The insurance mandate faced opposition across the political spectrum, from left-leaning groups such as the Green Party and other advocates of single-payer healthcare to right-leaning groups such as the Heritage Foundation, FreedomWorks, and the Cato Institute as well as some members of the U.S. Senate and House of Representatives.
Opponents such as Michael Cannon, Director of Health Policy Studies at the Cato Institute, make a philosophical argument that people should have the right to live without government social interference as a matter of individual liberty. He has stated that federal, state, and local governments are not willing or able to raise the necessary funds to effectively subsidize people who cannot currently afford insurance. He has also stated that the costs of increasing coverage are far higher than other reforms, such as reducing the number of errors and accidents in treatment, which would accomplish as much or more benefit to society.

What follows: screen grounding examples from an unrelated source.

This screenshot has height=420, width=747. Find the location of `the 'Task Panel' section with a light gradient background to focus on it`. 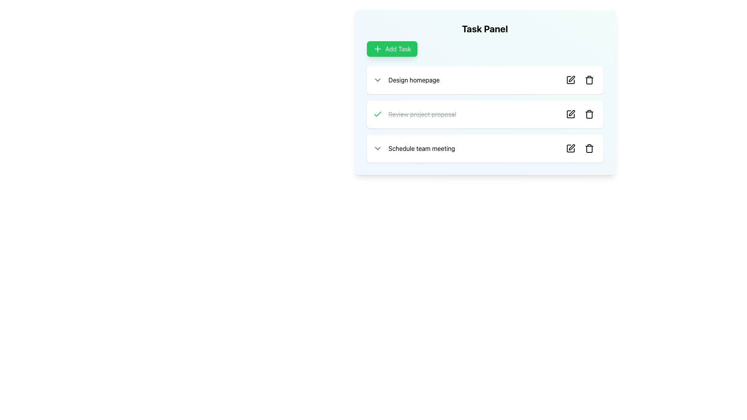

the 'Task Panel' section with a light gradient background to focus on it is located at coordinates (484, 92).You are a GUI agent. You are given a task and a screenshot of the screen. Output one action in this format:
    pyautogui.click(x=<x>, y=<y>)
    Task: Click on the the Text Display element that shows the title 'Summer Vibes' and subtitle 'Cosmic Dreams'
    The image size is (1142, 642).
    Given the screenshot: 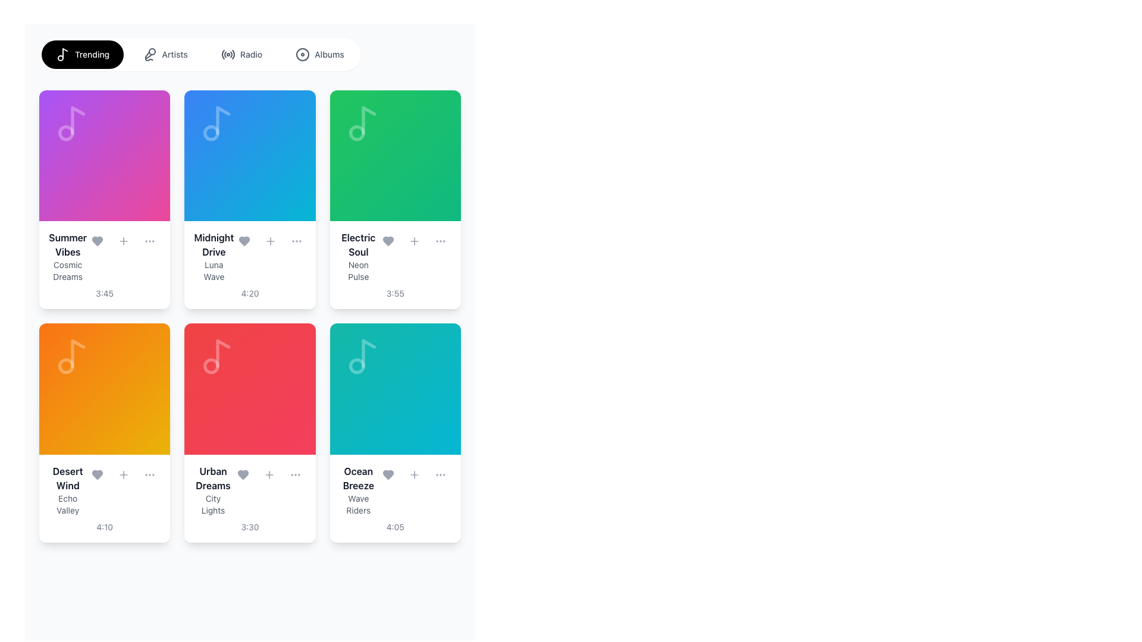 What is the action you would take?
    pyautogui.click(x=67, y=256)
    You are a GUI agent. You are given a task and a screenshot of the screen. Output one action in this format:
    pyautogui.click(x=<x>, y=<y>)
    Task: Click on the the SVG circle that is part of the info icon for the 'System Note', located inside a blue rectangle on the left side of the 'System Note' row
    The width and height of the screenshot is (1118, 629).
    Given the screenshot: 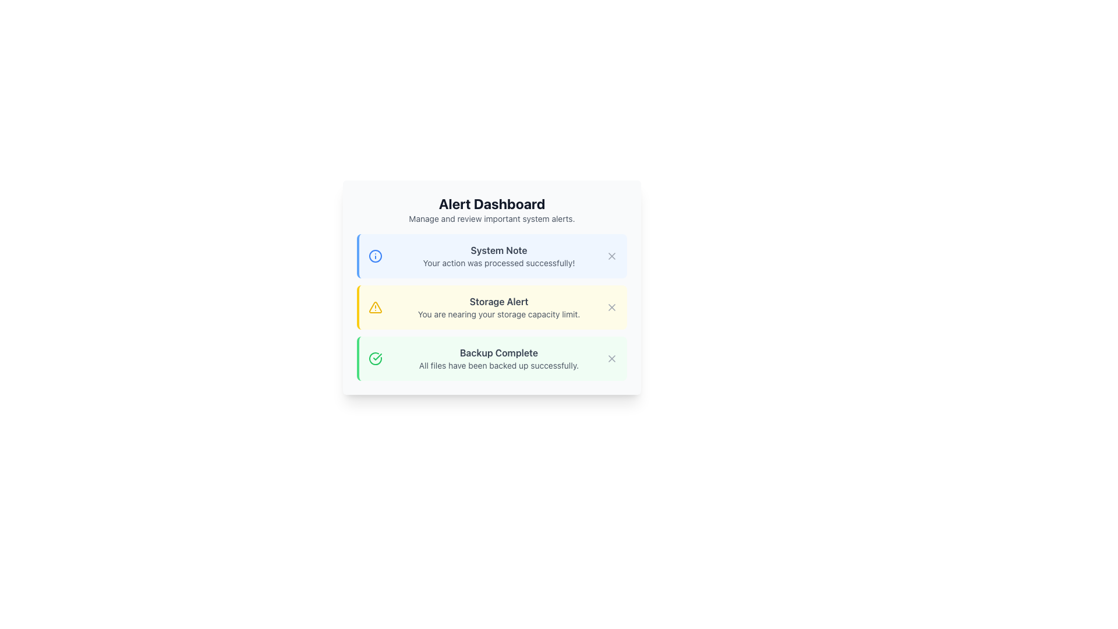 What is the action you would take?
    pyautogui.click(x=375, y=255)
    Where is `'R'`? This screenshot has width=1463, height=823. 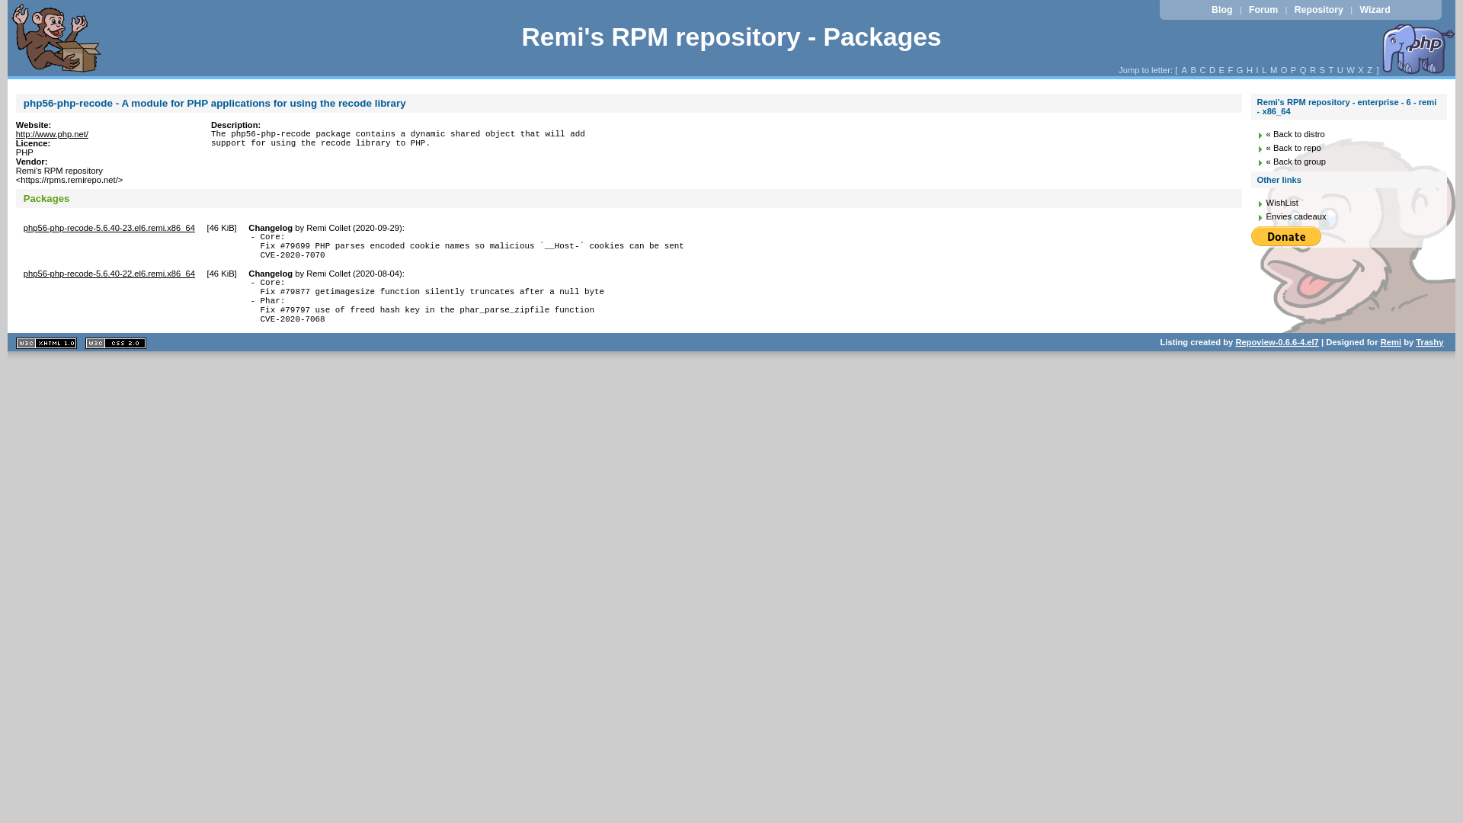 'R' is located at coordinates (1307, 70).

In the United States, the Patient Protection and Affordable Care Act (PPACA) includes both employer and individual mandates that take effect in 2014. The PPACA's employer mandate requires that all businesses with 50 or more full-time employees provide minimum affordable health insurance to at least 95% of their full-time employees and dependents up to age 26, or pay a fee by 2016. In the two largest EU countries, France and Germany, Statutory Health Insurance (SHI) mandates employers and employees pay into statutory sickness funds. In France, private health insurance (PHI) is voluntary and used to increase the reimbursement rate from the statutory sickness system. The same applies in Germany where it is also possible to opt out of SHI if you are a very high earner and into a PHI but if a person has reached the age of 55 and is in the PHI sector he or she must remain covered by PHI and cannot opt back into SHI. Persons who are unemployed can usually continue their payments through social insurance and the very poor receive support from the government to be insured. Most workers are insured through compulsory membership of "sickness funds" that are non-profit entities established originally by trades unions and now given statutory status. In Germany and France, as is the case with most European health care finance, the personal contribution to health care financing varies according to a person's income level and not according to their health status. Only 0.2% of Germans are uninsured, mainly self-employed, rich and poor, and persons who have failed to pay contributions to the statutory insurance or premiums to the private health insurance. Between 1990 and 2000 the share of French SHI income coming directly from employees via salaries fell from around 30% to just 3% and employer direct contributions also fell. The difference was made up by a rise in income from government taxation, thus widening the mandatory contribution base to the health insurance system.